独り暮らしの独身男の食事等、自炊が出来なかった場合、外食か弁当だ。
「名古屋に居た頃は毎日、茶店でモーニング食べて会社行ってたからな……珈琲1杯の値段でサラダやトースト、店によっては茶碗蒸しとかピザとかうどんとか刺し身定食とかになって出るんだぞ」
「そんな事して、採算取れるんですか?」
「度外視だろ、当然……でも、大抵満席になるぐらい朝から客来るぞ」
「行ってみたいですね、見てみたい」
「………なら再現してみるか?作ってやる」
律也も話をしていて、思い出したのか食べたくなり、再現してみようと考え、ベッドから出ると、昨夜脱ぎ捨てたティシャツと短パンを身にまとい、キッチンへ行ってしまったので、羽美もバックの中にある持ってきた下着と昨日の着ていた服を着る。

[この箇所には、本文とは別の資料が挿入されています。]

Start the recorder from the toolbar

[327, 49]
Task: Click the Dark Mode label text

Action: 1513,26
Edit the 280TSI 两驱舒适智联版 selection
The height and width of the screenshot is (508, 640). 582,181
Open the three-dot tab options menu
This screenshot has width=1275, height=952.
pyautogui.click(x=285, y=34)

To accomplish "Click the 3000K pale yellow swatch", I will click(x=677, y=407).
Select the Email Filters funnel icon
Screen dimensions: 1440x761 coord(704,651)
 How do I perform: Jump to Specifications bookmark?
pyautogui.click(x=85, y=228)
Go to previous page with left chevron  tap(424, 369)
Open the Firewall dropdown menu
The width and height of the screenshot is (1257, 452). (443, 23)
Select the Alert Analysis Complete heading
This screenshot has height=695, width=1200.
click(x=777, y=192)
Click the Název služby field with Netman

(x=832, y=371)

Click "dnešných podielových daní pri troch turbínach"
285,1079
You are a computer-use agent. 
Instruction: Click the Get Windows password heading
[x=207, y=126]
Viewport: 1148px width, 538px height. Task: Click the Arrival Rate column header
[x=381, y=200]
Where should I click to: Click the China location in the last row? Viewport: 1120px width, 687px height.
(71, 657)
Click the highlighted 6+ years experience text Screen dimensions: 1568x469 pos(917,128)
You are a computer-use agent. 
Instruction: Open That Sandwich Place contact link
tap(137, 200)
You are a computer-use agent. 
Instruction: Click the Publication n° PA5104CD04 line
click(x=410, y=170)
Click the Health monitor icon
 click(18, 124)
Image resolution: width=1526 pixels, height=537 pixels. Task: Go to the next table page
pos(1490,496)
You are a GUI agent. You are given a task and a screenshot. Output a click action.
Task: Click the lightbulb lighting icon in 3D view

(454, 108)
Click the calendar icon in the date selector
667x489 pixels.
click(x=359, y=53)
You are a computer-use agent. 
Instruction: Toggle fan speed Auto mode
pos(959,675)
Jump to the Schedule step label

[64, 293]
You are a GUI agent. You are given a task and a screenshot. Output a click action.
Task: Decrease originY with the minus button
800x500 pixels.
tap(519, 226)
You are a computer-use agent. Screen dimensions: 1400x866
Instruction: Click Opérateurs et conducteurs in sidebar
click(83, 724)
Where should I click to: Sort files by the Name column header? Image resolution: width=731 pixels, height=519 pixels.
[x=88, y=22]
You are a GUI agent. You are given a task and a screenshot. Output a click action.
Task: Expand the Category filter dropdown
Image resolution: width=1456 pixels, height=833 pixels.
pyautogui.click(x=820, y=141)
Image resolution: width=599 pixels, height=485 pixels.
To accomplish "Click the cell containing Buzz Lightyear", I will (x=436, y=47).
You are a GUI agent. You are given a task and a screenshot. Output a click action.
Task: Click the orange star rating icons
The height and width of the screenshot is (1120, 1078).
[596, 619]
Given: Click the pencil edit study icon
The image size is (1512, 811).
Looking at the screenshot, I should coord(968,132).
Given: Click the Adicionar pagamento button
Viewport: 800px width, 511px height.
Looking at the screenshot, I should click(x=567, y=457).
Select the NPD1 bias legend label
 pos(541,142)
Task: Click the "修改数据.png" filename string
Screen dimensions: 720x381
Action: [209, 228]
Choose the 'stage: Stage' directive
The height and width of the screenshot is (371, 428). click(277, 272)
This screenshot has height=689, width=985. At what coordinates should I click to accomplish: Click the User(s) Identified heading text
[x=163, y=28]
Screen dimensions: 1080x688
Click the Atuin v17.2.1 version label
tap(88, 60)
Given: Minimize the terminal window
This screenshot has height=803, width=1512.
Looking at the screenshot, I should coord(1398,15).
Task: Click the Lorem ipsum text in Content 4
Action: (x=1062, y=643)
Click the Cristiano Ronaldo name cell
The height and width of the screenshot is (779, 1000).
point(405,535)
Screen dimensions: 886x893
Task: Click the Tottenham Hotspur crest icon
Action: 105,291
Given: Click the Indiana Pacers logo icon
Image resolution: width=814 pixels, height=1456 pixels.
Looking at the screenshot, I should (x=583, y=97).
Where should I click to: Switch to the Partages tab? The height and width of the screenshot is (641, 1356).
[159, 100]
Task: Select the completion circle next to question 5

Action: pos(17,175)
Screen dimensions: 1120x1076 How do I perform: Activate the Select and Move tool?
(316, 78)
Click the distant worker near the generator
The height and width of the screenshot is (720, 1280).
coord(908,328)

しかし、既にボウルにはサラダが出来ていて、トースターにはパンを焼いていた。
「手伝います」
「じゃあ、皿に千切ったサラダを片隅に盛り付けてくれ……羽美は目玉焼きがいいか?それともスクランブルエッグ?オムレツ?」
「スクランブルエッグで」
「了解………俺が作るのはポピュラーだから、そんなには凄いのじゃないからな」
トースターに厚切りに切ったバターを塗ったパンをサラダを乗せた皿に乗せ、スクランブルエッグを横に添えると、冷蔵庫からジャムとあんこを出す。
「運んでもらえるか」
「あ、はい」
羽美が料理を並べると、律也は珈琲を運んで来る。
「ワンプレートなんですか?」
「いや、シンプルなモーニングはこれぐらいだな………珈琲1杯でコレが最低限ぐらいの量で、店によってはオリジナリティが様々過ぎて、全部は出来ん………俺は、バタートーストにあんこ乗せて食べるのをあっちでハマってな」
「今、あんバターのパン人気ですよね」
「名古屋はもっと昔からだそうだぞ」
「東京は数年前からなのに……」
バタートーストにあんこを乗せ噛る律也を見て、羽美も名古屋風の喫茶店の朝食を食べ始める。意外にも、あんこを乗せたバタートーストと珈琲の苦味は合っていた。